The idea of giving A-F grades to schools was a Jeb Bush invention. It is an almost perfect mirror of the poverty or affluence of the students in the school. Schools with high poverty levels will get low grades. This sets them up to be stigmatized as failures and to become juicy targets for tskeover and privatization. The privatizers keep the students they want and toss away those they don’t want. Meanwhile, the public money flows to private hands.

Laura Chapman here examines Ohio’s school report cards, which contain “multiple measures” to end up with the same result as a report card based only on test scores, which themselves measure family income and education.

She wrote this comment:

“The key components of the 2018 Ohio School Report Cards.

The six components are:

Gap Closing,
Improving At-Risk K-3 Readers,
Graduation Rate,
Prepared for Success.

Districts and schools receive A-F grades on each of the six components and most of the individual measures for each component (e.g.a letter grade is assigned to Ohio’s EVASS metrics based on test scores. EVASS is a version of totally discredited VALUE-ADDED Metrics).

For the first time, districts and schools will be assigned overall letter grades. (e.g., Your school is D. Your school is an F.)

Here is the pitch for this ridicule-worthy scheme.

“Report cards are designed to give parents, communities, educators and policymakers information about the performance of districts and schools – to celebrate success and identify areas for improvement. This information identifies schools to receive intensive supports, drives local conversations on continuous improvement and provides transparent reporting on student performance. The goal is to ensure equitable outcomes and high expectations for all of Ohio’s students.”

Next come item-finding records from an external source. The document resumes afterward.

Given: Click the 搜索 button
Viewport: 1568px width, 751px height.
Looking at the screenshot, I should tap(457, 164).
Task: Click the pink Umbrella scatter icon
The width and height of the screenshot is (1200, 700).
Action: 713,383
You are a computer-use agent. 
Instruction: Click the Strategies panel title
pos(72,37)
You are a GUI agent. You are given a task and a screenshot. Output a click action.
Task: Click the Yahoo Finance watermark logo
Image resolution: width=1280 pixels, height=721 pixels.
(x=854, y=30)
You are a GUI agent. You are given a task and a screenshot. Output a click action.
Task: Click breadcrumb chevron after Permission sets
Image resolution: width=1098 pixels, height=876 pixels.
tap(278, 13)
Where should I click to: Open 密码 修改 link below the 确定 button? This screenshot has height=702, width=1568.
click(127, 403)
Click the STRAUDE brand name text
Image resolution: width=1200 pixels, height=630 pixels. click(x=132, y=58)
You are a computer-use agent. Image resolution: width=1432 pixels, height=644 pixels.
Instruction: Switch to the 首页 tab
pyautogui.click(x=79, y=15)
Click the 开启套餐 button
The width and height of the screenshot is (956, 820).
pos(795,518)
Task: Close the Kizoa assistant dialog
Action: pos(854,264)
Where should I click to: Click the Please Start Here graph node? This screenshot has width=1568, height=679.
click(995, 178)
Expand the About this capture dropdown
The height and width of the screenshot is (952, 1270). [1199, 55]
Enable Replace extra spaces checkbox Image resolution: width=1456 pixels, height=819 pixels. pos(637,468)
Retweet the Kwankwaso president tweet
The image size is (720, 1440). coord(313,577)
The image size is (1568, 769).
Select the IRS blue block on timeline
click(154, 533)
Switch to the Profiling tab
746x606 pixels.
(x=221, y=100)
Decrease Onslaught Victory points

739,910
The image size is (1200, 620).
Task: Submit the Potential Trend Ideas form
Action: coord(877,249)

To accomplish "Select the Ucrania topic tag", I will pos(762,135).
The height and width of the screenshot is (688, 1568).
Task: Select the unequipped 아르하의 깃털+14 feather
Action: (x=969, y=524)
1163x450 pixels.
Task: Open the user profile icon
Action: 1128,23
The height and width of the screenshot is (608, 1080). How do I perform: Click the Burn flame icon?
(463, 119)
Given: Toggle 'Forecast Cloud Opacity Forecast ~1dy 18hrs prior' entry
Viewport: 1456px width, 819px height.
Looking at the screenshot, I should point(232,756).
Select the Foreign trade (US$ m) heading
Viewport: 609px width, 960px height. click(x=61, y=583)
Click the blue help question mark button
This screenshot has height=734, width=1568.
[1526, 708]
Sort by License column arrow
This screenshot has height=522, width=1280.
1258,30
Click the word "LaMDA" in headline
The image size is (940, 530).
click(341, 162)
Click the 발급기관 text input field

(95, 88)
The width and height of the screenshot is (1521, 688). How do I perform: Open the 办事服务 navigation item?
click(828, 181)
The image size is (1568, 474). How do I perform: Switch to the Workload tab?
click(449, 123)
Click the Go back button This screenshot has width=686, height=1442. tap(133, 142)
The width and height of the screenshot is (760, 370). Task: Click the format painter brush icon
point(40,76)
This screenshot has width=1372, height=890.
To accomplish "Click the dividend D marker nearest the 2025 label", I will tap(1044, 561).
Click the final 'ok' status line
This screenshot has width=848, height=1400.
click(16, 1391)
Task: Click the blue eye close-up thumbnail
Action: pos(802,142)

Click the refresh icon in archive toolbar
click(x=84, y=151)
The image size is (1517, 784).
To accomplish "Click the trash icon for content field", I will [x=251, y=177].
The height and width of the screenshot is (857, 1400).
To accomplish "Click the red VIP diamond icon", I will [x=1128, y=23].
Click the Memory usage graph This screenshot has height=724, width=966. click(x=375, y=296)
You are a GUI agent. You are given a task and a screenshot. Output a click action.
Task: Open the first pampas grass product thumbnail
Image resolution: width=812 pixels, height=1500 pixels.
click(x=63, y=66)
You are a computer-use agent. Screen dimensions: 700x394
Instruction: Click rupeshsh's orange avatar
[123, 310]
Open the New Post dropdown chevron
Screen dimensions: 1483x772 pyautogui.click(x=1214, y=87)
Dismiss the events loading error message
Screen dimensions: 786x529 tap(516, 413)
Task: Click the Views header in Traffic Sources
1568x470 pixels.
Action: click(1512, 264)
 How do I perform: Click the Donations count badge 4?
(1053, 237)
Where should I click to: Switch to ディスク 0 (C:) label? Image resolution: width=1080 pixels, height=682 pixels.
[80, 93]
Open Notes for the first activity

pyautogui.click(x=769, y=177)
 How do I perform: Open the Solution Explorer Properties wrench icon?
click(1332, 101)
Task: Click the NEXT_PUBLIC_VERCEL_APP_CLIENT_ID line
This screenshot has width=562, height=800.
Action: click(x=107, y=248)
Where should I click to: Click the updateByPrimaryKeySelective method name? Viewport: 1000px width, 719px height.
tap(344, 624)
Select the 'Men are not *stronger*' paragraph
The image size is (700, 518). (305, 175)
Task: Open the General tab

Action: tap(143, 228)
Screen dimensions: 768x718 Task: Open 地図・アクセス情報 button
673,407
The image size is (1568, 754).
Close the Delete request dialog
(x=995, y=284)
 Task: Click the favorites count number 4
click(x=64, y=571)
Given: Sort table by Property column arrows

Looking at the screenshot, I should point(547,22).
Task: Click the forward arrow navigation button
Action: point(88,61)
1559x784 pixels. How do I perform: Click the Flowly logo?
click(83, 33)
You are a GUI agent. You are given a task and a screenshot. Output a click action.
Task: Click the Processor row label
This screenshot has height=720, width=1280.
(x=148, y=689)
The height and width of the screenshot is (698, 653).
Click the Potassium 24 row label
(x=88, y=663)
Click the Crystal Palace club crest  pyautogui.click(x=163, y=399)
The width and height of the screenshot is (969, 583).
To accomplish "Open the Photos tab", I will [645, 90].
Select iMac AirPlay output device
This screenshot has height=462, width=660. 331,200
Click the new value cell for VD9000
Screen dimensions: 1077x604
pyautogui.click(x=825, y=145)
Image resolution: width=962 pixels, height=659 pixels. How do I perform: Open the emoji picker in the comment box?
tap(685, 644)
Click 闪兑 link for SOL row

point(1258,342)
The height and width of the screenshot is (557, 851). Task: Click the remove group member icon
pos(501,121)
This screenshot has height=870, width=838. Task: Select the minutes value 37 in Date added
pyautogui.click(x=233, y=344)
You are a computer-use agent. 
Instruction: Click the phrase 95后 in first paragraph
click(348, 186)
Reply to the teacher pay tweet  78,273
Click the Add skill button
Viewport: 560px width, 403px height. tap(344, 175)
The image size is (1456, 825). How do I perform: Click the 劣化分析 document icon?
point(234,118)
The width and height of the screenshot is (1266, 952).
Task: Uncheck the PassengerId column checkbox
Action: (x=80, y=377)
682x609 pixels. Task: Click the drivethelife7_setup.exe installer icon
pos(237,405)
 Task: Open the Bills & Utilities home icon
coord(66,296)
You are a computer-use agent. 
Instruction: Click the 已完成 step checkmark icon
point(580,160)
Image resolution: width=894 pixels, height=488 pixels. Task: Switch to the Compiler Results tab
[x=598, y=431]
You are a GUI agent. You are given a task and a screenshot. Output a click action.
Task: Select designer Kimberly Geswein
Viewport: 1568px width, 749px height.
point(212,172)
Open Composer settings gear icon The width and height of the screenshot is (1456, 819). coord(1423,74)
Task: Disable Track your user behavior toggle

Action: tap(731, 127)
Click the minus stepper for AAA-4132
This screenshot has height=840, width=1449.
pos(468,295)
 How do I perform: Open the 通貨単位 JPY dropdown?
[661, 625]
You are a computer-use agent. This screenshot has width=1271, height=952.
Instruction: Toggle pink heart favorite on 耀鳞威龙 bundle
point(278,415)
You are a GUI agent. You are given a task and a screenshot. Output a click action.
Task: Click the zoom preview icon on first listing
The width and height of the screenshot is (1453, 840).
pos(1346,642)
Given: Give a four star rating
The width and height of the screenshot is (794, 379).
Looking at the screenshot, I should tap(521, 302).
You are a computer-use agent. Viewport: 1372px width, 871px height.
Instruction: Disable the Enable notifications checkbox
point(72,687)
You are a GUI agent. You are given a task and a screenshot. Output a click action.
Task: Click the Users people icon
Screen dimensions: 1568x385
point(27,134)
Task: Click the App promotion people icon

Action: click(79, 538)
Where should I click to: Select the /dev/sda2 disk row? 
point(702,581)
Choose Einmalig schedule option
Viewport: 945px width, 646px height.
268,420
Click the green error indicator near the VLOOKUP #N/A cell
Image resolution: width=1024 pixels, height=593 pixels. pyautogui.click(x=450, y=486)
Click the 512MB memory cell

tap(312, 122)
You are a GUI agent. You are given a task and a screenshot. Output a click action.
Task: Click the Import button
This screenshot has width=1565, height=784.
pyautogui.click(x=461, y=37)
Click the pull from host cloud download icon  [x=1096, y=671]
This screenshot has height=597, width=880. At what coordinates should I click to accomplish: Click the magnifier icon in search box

One of these days I may count how many data points Ohio has shoved into the convoluted report card. Some are hardwired by the fools elected to the state house. Others are there in part from federal regulations. The rest are the product of a belief system that says, in effect measurement is an objective and infallible substitute for good judgment. Of course, the Report card grades track the relative affluence of the districts in Ohio and they are meaningless for Charter Schools. A recent conversation with a state school board member, running for re-election revealed total ignorance of problems with the value-added metric or the cost of the SAS contract for that misleading exercise.